I had time to drop my bag, change my clothes and we were off to Old Town Mombasa, which included some really neat native souvenir shops and the beach at Fort Jesus (a fort built on the coast in the shape of Jesus by the Portuguese). The pictures don’t do it justice, this was one of the most breath-taking ocean views I had ever seen!

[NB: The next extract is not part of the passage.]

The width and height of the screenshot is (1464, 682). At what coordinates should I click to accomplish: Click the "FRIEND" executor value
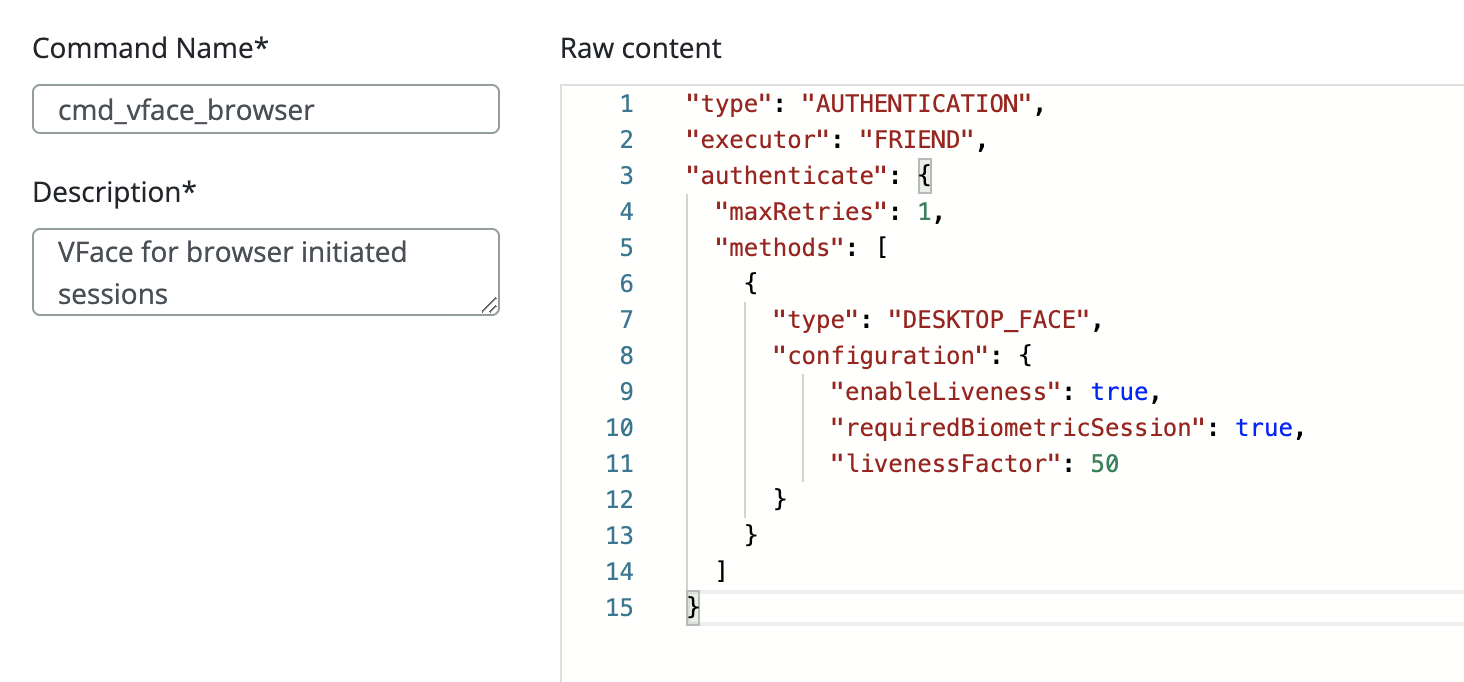(918, 140)
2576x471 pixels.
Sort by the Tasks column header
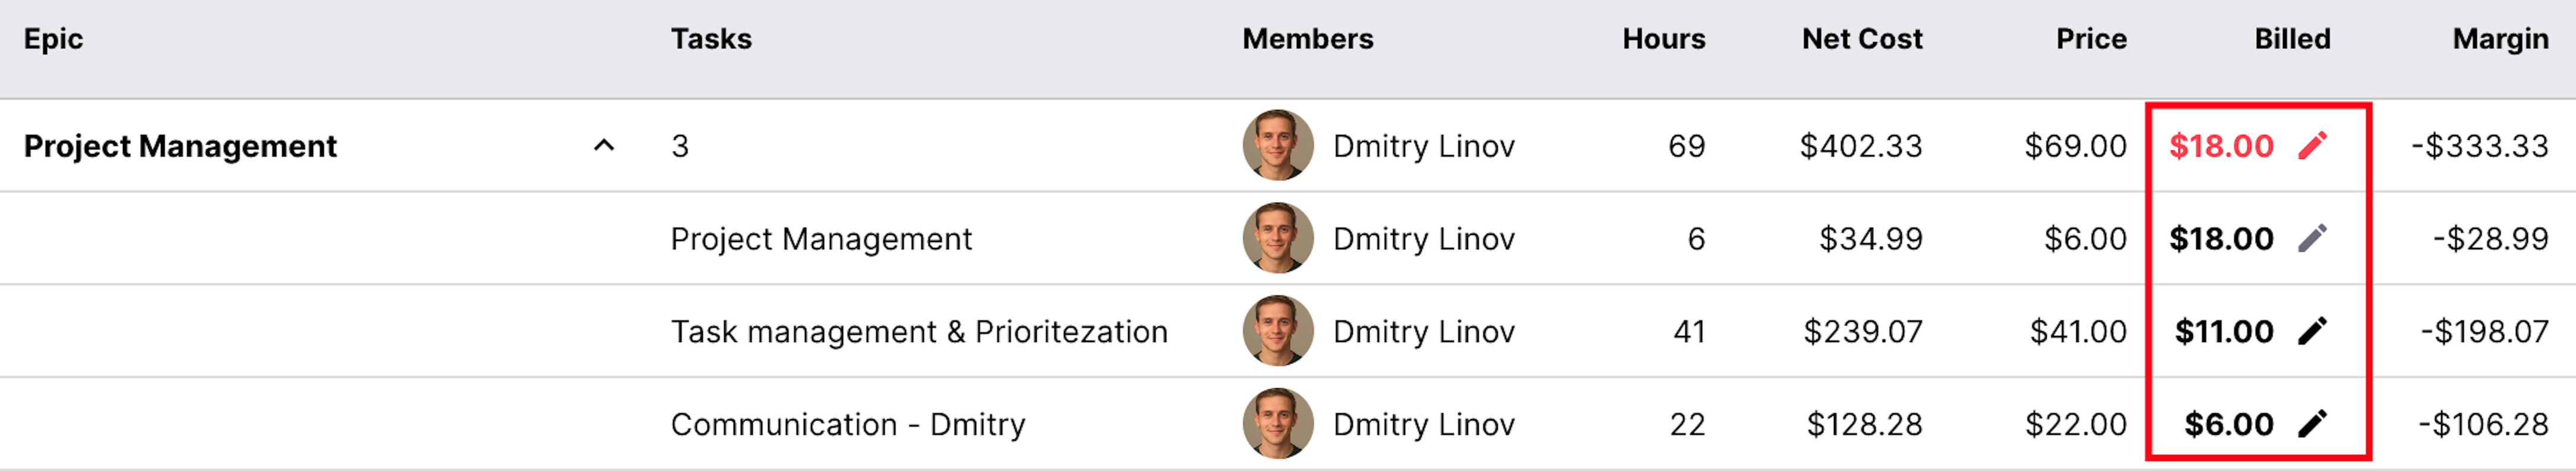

Unfortunately, I was quickly losing steam, so we headed back to the apartment in a tuktuk (basically a motorcycle cab). We decided to watch a movie and after about 10 minutes, I had fallen asleep and was starting to scare my new roommate with my sudden jerks awake, so I put myself to bed After 16 hours of blissful, uninterrupted sleep, I awoke the next morning at 10am., and spent the whole day relaxing, catching up on emails, reading, and getting ready for the next day - my first day at Yehu Microfinance. I was so excited!
Monday, July 19, 2010
After I arrived, I was introduced to the staff and had a meeting with Yehu’s CEO, Adet Kachi. We decided on the game plan for the next three weeks since so much information needed to be gathered in a short period of time. After that, I was handed the first of many materials I would be reading over the next three weeks and dove into learning everything I can about Yehu, specifically about their marketing and new product development. My purpose is to make a plan that will help them attain their main goal of self-sustainability. This will ensure they will be able to continue helping the rural women in Kenya become economically independent without worrying about where the funding will come from each year. I realized quickly that this is going to be a challenging, but very rewarding internship.